Но зимой мало кто проезжал в здешних лесах, разве что редкие железнодорожные пассажиры. Изнывающий от скуки и неудовлетворенного инстинкта гостеприимства, Кучеревский рассылал своих холопов, детин дюжих и немногословных, по всем дорожным заставам и перекресткам со строгим наказом. Как только на дороге появится путник, происходящий из благородного сословия, без разговоров хватать и везти в княжеское имение Комаровку для угощения и обильных возлияний, до которых Кучеревский также был большой охотник.
— И нигде на него не найти управы, — сокрушенно покачал головой инженер. Хотя по лицу Петра Викентьевича, с которого по-прежнему не сходила ироническая усмешка, трудно было поверить в искренность его переживаний.
Что же до Маши, то девушка откровенно веселилась, слушая рассказы папеньки о князе-разбойнике.
— Когда он все-таки отпустил восвояси помещика Николаева, бедному Кирилле Игнатьичу пришлось вызывать лекаря. Не к столу будь сказано…
Инженер прикрыл ладонью рот, но его глаза смеялись.
— …жесточайшее несварение желудка приключилось. С тех пор Кирилла Игнатьич объезжает владения князя Кучеревского за версту. А то и за две!

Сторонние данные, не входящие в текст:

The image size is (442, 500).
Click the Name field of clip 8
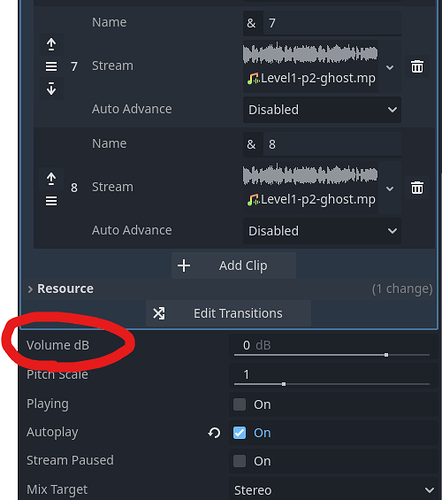[332, 144]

— А батюшка Кондратий даже хотел предать князя анафеме! — хихикнула Маша. — После того как его самого в гостях у князя чуть кондрашка не хватила.

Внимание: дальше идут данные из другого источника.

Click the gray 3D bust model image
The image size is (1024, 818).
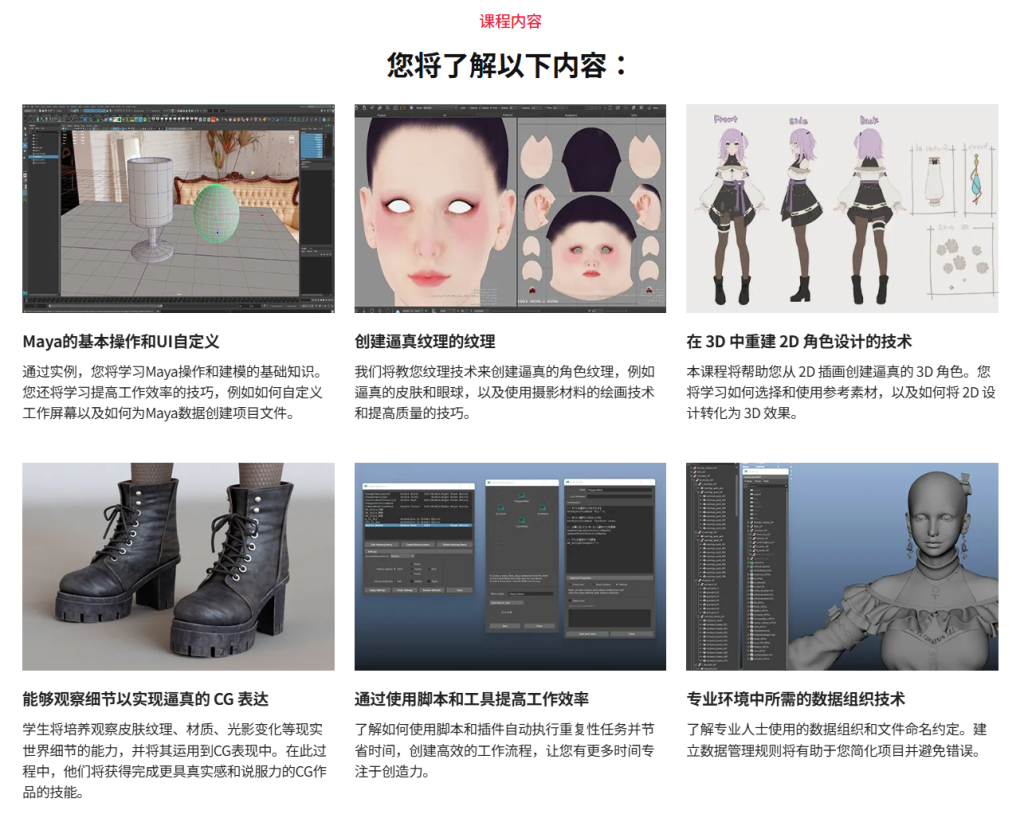(841, 566)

— Маша! — укоризненно воскликнула Анна Григорьевна. — Разве можно говорить о таком за столом? Того и гляди, у Владимира Михайловича пропадет аппетит от твоих моветонных словечек. Разве ж можно говорить под руку?
— Под руку нельзя, а вот под утробу — отчего ж? — рассмеялся инженер. — Ну-с, любезнейший Владимир Михайлович, значит — со здоровьицем?
— С превеликим удовольствием. И за приятное знакомство, — живо откликнулся Решетников. — Что же касается утробы, то у военного человека она луженая. Как и глотка у иных генералов.
— Э нет, встреча со знакомством отдельного приступа требуют, — возразил инженер, многозначительно подвигая к себе запотевший графинчик. — Сие мой фамильный рецепт, так сказать. На можжевеловых веточках настояно. Чудодейственная, я вам скажу, сила. Крепит-с и душу, и тело, равно как и помыслы порождает исключительно благородные.
— А Владимир Михайлович, между прочим, не просто военный, а пограничный страж, — со значением сообщила Маша.
— Ну я-то сразу догадался, еще до твоих слов, — кивнул папенька. И с живым интересом взглянул на капитана.